## Try it
For every line below, output the text exactly and leave out images.

Stored data entries:
------

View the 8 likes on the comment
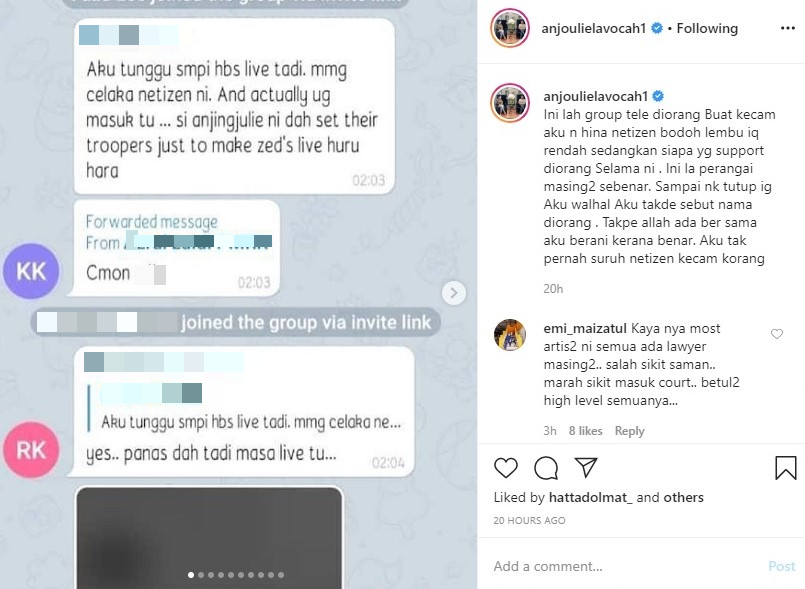The width and height of the screenshot is (805, 589). tap(585, 431)
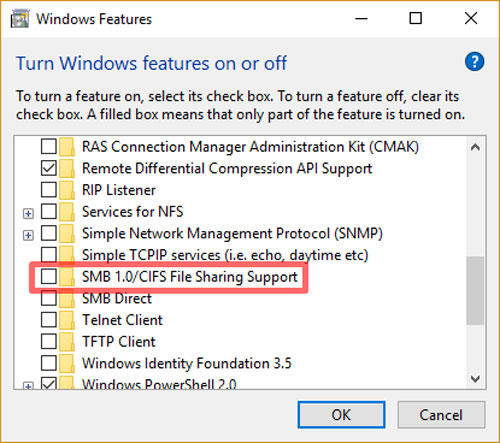Expand the Services for NFS node

tap(28, 213)
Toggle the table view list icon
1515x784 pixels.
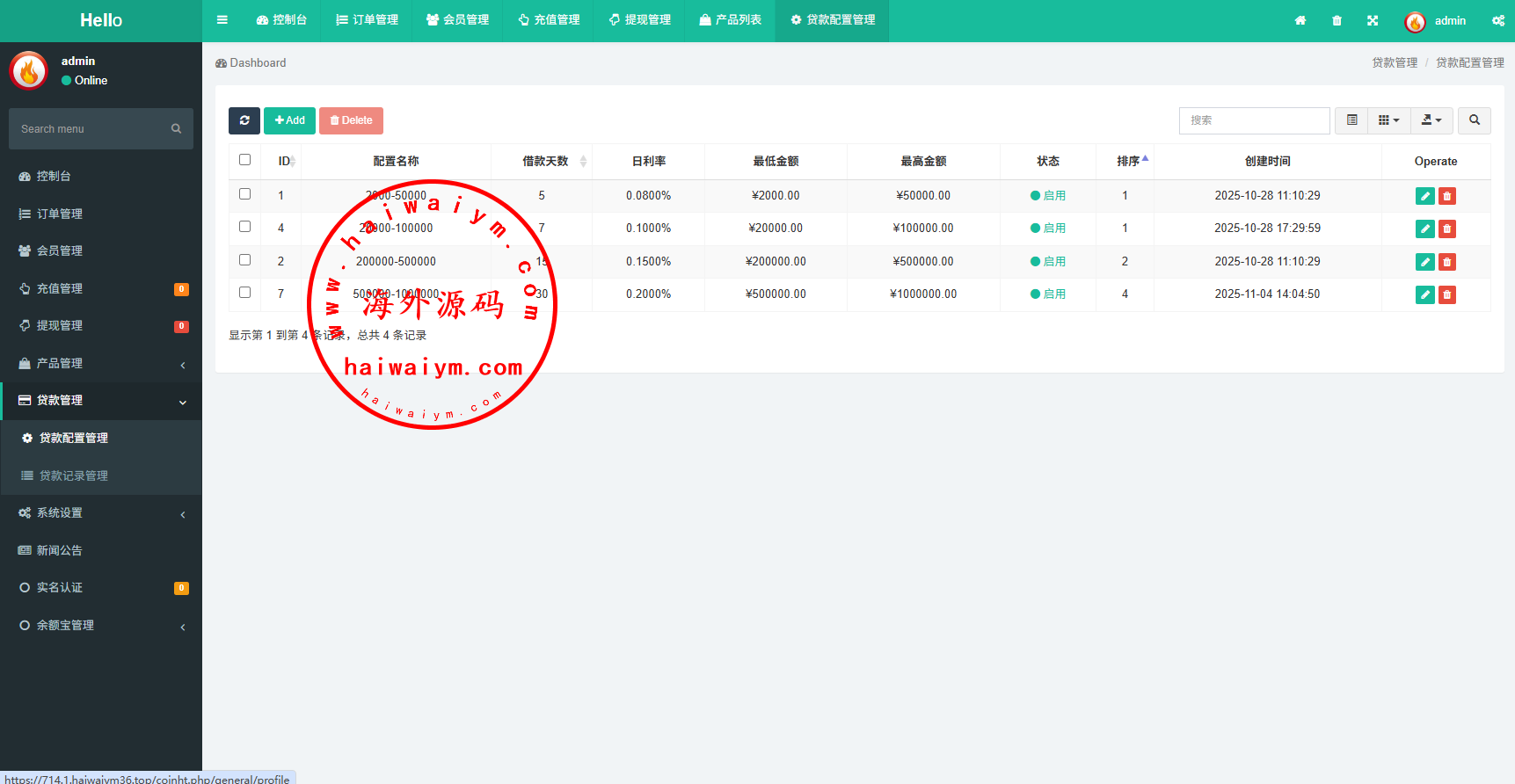click(1351, 120)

------

## Task solution
View the 8 likes on the comment
The width and height of the screenshot is (805, 589). tap(585, 431)
Expand the Services for NFS node

tap(28, 213)
Toggle the table view list icon
1515x784 pixels.
click(1351, 120)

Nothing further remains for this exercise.